(Task to complete)
In the records below, find each line holding the word "title" and copy it.

(Source records)

───

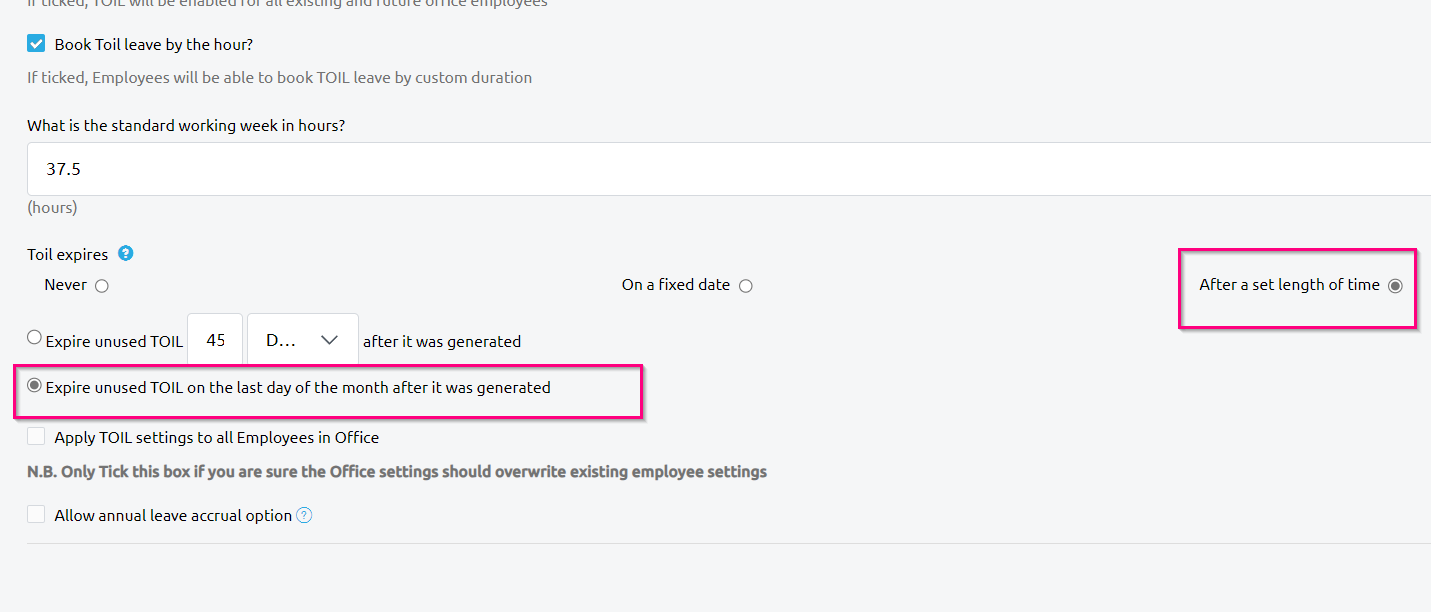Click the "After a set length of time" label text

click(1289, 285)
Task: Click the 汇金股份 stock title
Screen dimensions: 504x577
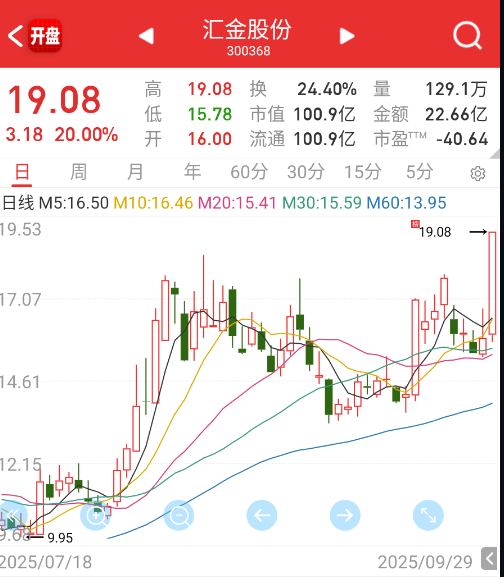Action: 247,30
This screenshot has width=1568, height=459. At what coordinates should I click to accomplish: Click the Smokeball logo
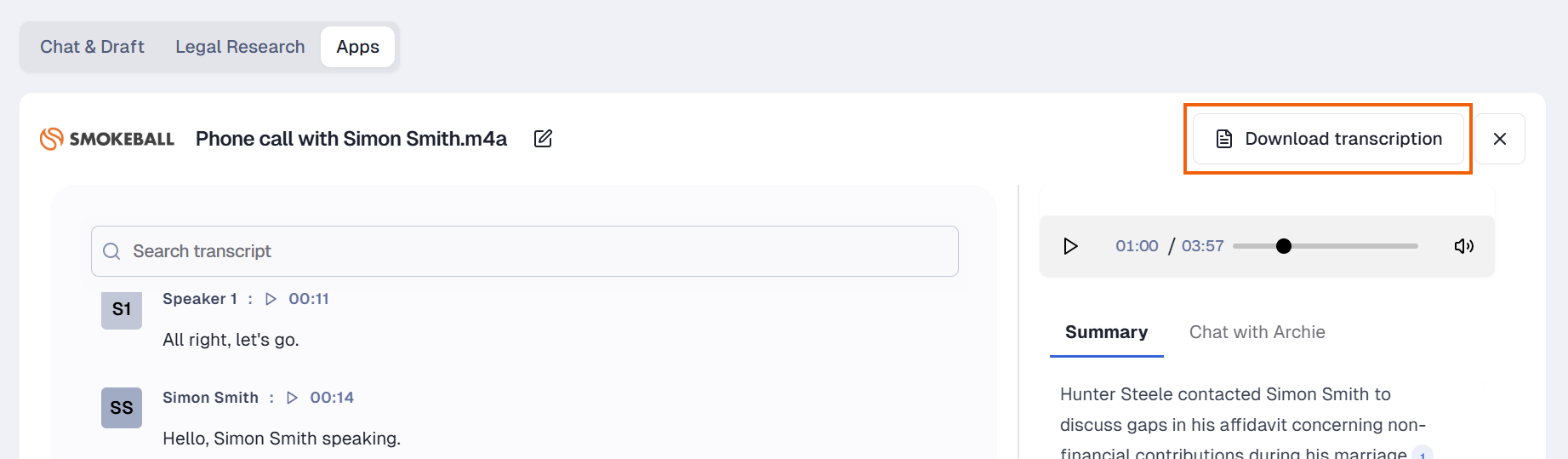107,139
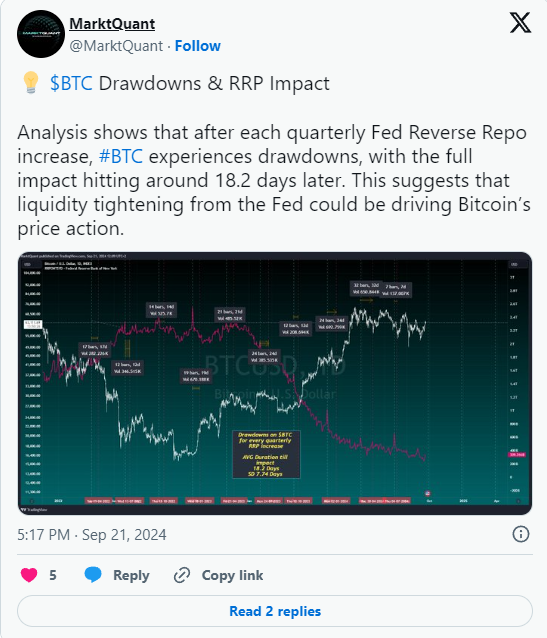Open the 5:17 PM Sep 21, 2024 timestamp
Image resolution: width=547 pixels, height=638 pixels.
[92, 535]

───

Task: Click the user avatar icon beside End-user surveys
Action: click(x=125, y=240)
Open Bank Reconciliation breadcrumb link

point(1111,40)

───

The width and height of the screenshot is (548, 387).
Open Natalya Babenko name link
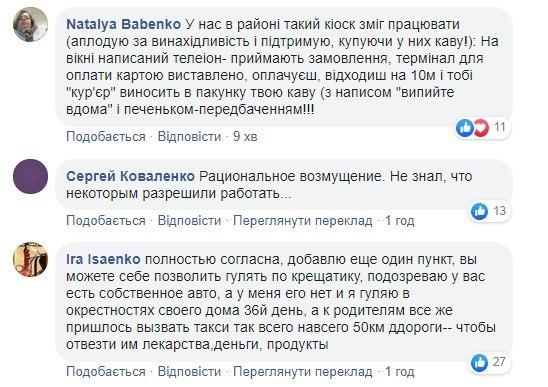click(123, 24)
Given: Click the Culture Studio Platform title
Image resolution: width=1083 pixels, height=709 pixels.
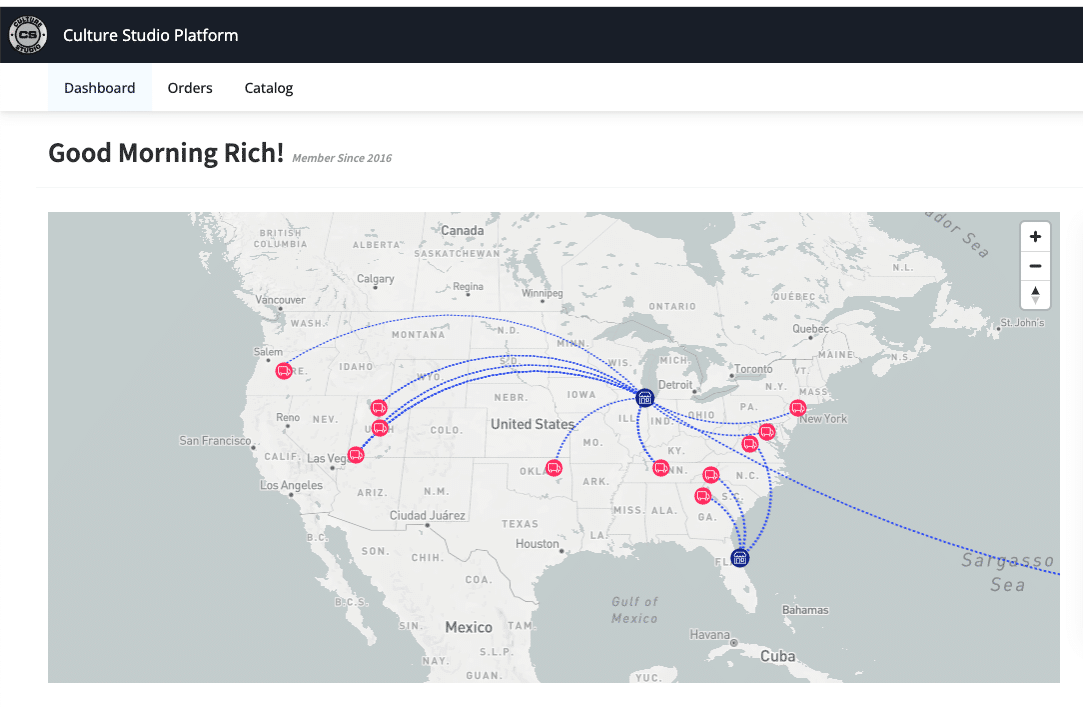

───

(Solution)
Task: Click the 汇金股份 stock title
Given: Click the Culture Studio Platform title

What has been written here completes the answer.